Reader Feedback – William Foster of Columbus, Ohio.  I’m having a hard time finding information on the family of my grandmother.  She was Dorothy Foster and she was the daughter of William Foster of Columbus, Ohio.

Donald Brantley (dothemanbrantley@gmail.com)

Reader Feedback – A German Foster Line in Ohio.  I’m trying to find the roots of my branch of the Foster tree. I’ve traced it to Rev. Willhelm Georg Foster who was a Lutheran Minister and landowner in Ohio. He and his wife Magdalene Foster nee Daniel had a large family which included my four times great grandfather Henry (1785-1863).

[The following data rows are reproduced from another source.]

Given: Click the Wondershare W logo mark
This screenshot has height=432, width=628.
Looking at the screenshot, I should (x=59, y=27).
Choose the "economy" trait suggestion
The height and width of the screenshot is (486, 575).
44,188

I believe Wilhelm came from Germany, but I’ve lost the trail. Any help would be appreciated.

Douglas Foster (dougcfoster.esq@gmail.com).

Fosters in Jamaica.  Fosters were early sugar planters in Jamaica, arriving there from Bedfordshire in the 1650’s.  Their Jamaican Bogue plantation lay on the Black river in St. Elizabeth parish.  This family was pro-slavery in the early 19th century.  Their slave labor was pushed hard, as the following contemporary account reveals:

“Every morning from the first dawn of day, the shell was blown to call the slaves to work.  Each gang walked off to the fields under the direction of a driver armed with a long whip.  The gangs went to work and toiled all day in the sun, their only covering being a cloth around their loins.  Later in the evening, the work was examined by the overseer.  Those with whom he was dissatisfied, whether man or woman, were ordered to be flogged.”

These plantation days are long gone.  Stanley and Amy Foster opened Chatham Cottages in Montego Bay in 1934.  With their seven children, they hung on through the depression and World War 2 until Montego Bay blossomed as a resort in the 1950’s.

Foster and  Forster Names

  • Doctor Foster, the subject of a children’s nursery rhyme, is said to be based on King Edward I.
  • Sir John Forster of Bamburgh was Warden of the  Middle Marches of the Border during Elizabethan times.
  • Tom Forster was the last of the Bamburgh dynasty.  His backing of the 1715 Jacobite Revolt proved very costly.
  • Lady Elizabeth Foster was a notorious courtesan of the Regency age.  She is most remembered for her “menage a trois” with the Duke and Duchess of Devonshire.
  • Stephen Foster from Pittsburgh was a popular American songwriter of the 1840’s and 1850’s.  His songs such as Oh! Susanna, Beautiful Dreamer, and Swanee River continue to be popular.
  • E.M. Forster, the English author of novels such as Howard’s End and A Passage To India, was born in London in 1879.
  • Sir Norman (now Baron) Foster, born to a working class family in Manchester, emerged in the 1960’s as one of England’s leading architects.

Foster and Forster Numbers Today

  • 68,000 in the UK (most numerous in West Midlands)
  • 84,000 in America (most numerous in Texas).